His namesakes established a legacy of service that Phillips has followed. His father served in the Pacific during World War II as an Army first sergeant with an all-black quartermaster unit and was among the first classes to graduate from the Tuskegee University School of Veterinary Medicine (now the College of Veterinary Medicine), the first such school for blacks, according to the university's website. In fact, Phillips says, his father actually helped build the original veterinary school facility on the Tuskegee, Ala., campus.

Although his interest in medicine first developed while assisting his father and grandfather with their animal patients, Phillips says he had a different path in mind.

"Everyone thought I was going to become a veterinarian, but I used to go with my father and grandfather on trips to the farms and ranches here around Fredericksburg and Gillespie County," he explains, "and I knew quite early on that that was not what I wanted to do."

As his interest in medicine grew, so too did his zeal for football.

"So, I wanted to do both medicine and play football," says Phillips, still a sturdy 6'4" decades after his playing days. "Football was my passion."

He starred at Fredericksburg High School and was a stand-out linebacker for Southwest Texas State University (now Texas State University in San Marcos) where he graduated in 1977 with an undergraduate degree in education, which he called his "backup plan" for medical school. "The dream was to be able to play football during the season and go to medical school in the off-season, which almost happened, but God had a different path for me," says Phillips, in the calm yet deliberate way he speaks.

After a brief stint as a free agent with the National Football League's Baltimore Colts, he pursued medicine full time. Phillips taught and coached football, track and basketball at a San Antonio middle school for three years until he was accepted into medical school at the University of Texas Health Science Center in San Antonio, eventually earning his Doctorate of Medicine.
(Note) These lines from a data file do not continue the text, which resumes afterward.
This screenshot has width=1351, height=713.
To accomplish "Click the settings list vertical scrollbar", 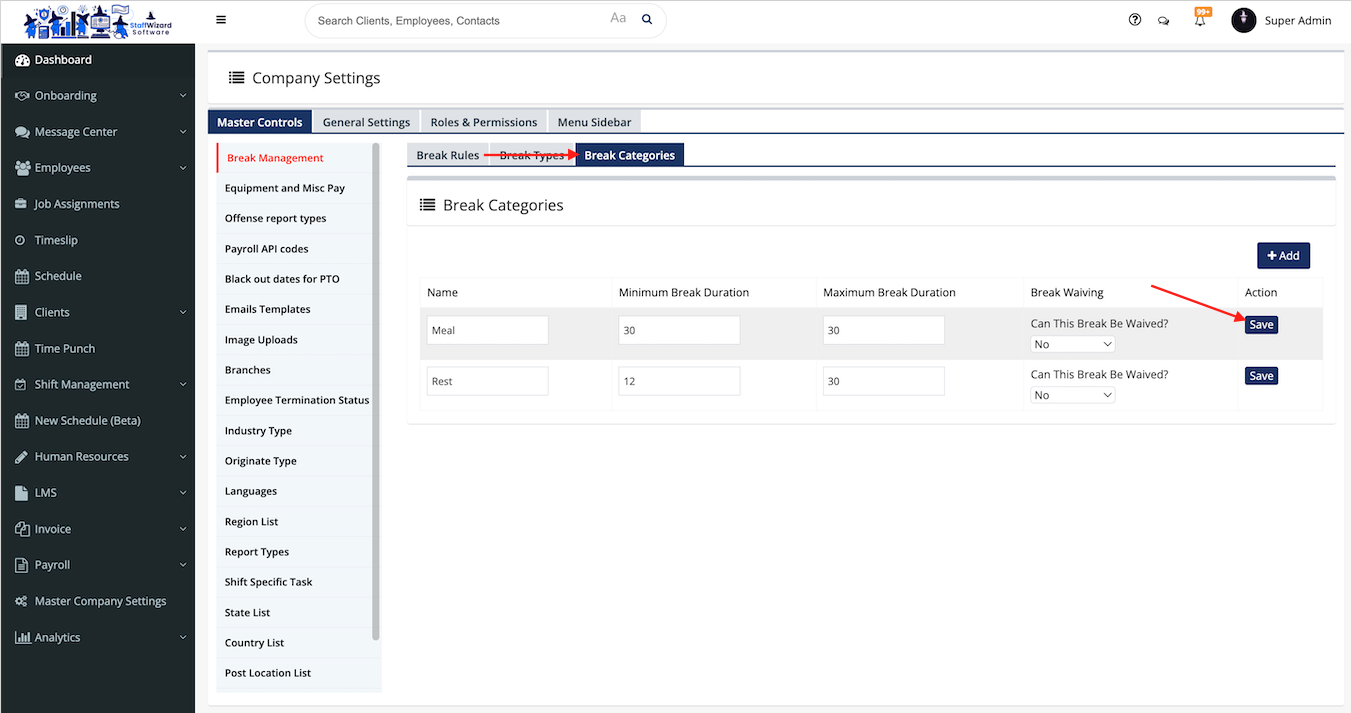I will coord(376,390).
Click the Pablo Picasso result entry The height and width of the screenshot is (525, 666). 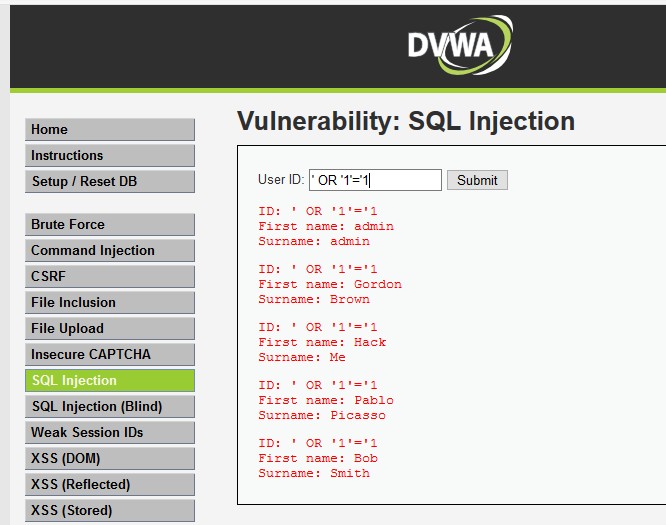pyautogui.click(x=326, y=400)
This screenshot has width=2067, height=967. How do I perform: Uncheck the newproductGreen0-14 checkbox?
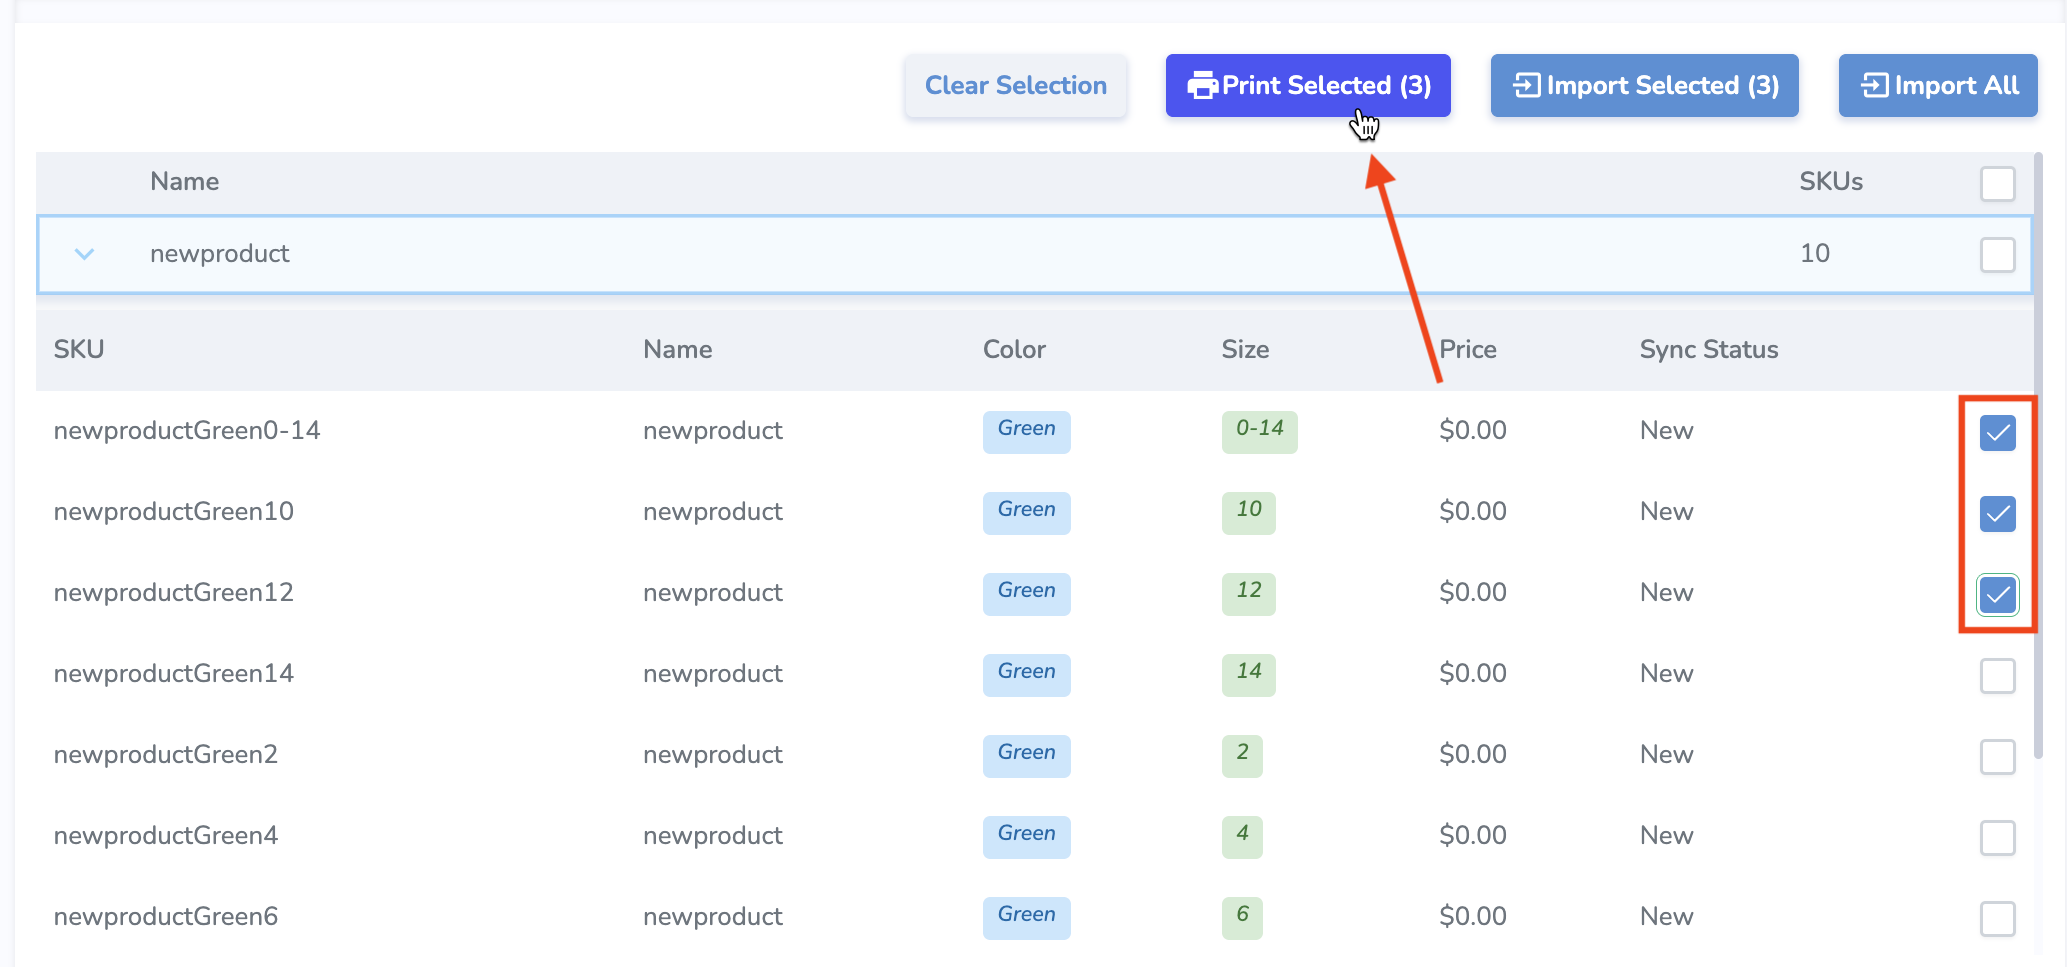pos(1997,433)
He began his military career after completing his orthopedic residency at the Charles R. Drew University of Medicine and Science in Los Angeles and hand fellowship training in San Diego. In 1995, Phillips moved his family to Arlington, Texas, where he practiced as an orthopedic surgeon with a civilian medical group for 20 years.

All the while, Phillips made his way through the ranks as a Reserve medical officer, first with the 94th CSH in Seagoville, then with the 2nd Medical Brigade in San Pablo, Calif., and finally with the 228th CSH. He wholeheartedly admits balancing the two with family life is not easy but well worth it, saying, "Yes, you have to make some hard decisions sometimes as to where your time is going to be spent."

Nonetheless, Phillips says he and other reservists make it work, explaining how he and his wife, who is an emergency room physician, have successfully raised four children - an orthopedic surgeon, two social workers, and an engineering student, ranging in ages from 34 to 21-years old.

Because his path into Army medicine wasn't always smooth, Phillips hopes he's an example to others contemplating entering the military medical field.

"It took me three years to get into medical school, three years to get into the orthopedic program, and I was not top," says Phillips. "But I worked really hard, and I had people who took a chance on me then and saw my dedication to this profession and gave me an opportunity. So for that I feel obligated to give back to the next generation that's coming in. If I can help them, mentor them, introduce them to somebody at a program that can help facilitate them continue with their dream, that's my goal."